A formal announcement from and Sony Columbia:

Bob Dylan's The Bootleg Series Volume 9 – The Witmark Demos will be released on Tuesday, October 19th, in conjunction with the re-release of the artist's first eight long-playing albums in a box set titled Bob Dylan – The Original Mono Recordings. Both sets have been long sought-after by collectors and fans worldwide, with The Witmark Demos seeing their first commercial release nearly five decades after they were first recorded, and The Original Mono Recordings returning to the marketplace for the first time ever on CD as well as on fully analogue 180-gram vinyl. Both are now available for pre-sale with an exclusive t-shirt and limited edition 18" x 24" Bob Dylan poster at You can also pre-order the CD or vinyl sets at Amazon.

The Witmark Demos features 47 Bob Dylan songs recorded by the artist accompanied only by his acoustic guitar, harmonica and occasionally piano on 2 CD or 4 LP 180-gram vinyl.

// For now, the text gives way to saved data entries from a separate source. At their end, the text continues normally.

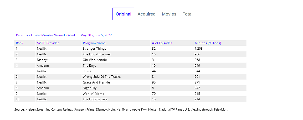The image size is (303, 120).
Task: Select the Movies tab
Action: [169, 14]
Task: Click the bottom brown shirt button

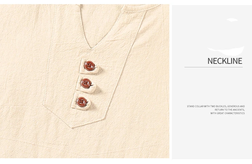Action: [x=82, y=102]
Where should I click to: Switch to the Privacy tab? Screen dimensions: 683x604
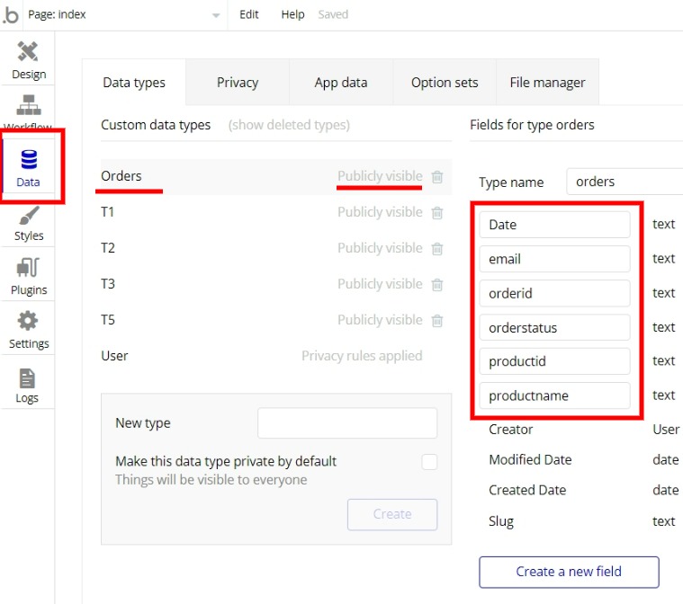click(x=238, y=83)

All of these songs were written – and their subsequent demos recorded – before Bob Dylan turned 24 years old. Among the many gems are 15 Bob Dylan songs that were recorded by the artist only for these sessions, and which have never been officially released to the public until now. These include the plaintive "Ballad For A Friend," the civil rights era-inspired "Long Ago, Far Away" and "The Death Of Emmett Till," and the poignant "Guess I'm Doing Fine."

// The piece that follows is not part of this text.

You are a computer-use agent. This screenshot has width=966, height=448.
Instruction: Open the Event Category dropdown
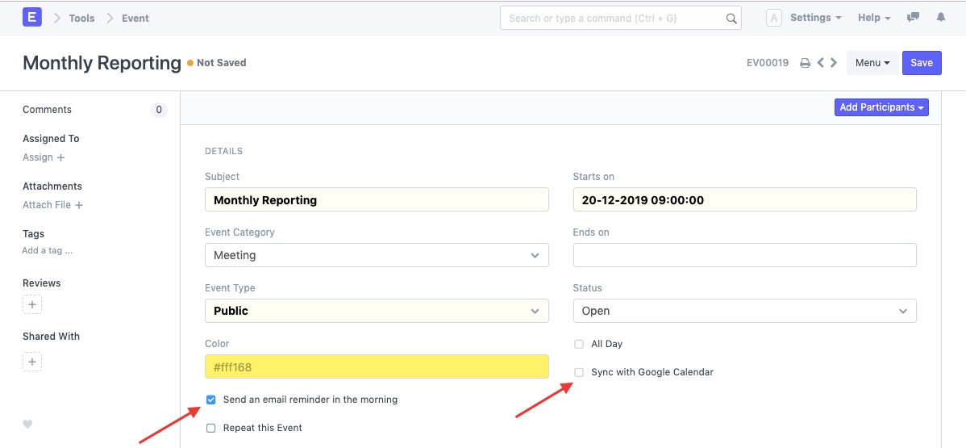[x=377, y=255]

The Original Mono Recordings is comprised of Bob Dylan's first eight long-playing albums, painstakingly reproduced from their first generation monaural mixes as the artist intended them to be heard. These eight albums – spanning the artist's self-titled debut in March 1962, through John Wesley Harding released on December 27, 1967 – are universally regarded as some of the most important works in the history of recorded music.Together with The Witmark Demos, they provide the public with a wide-ranging view of Bob Dylan's work during the 1960s, and chronicle his amazing evolution from fledgling songwriter to one of the world's most inventive and singular recording artists.


Anonymous Carlos A. said...

"One of the world's most inventive and singular recording artists". No, the best one ever.

6:11 pm  
Anonymous Kieran said...

The heading of this article made me think it was going to be critical of these releases - especially since we've had the remastered albums, now we have the un-remastered albums again, though we all may have two or three versions of these things - and the new releases aren't cheap.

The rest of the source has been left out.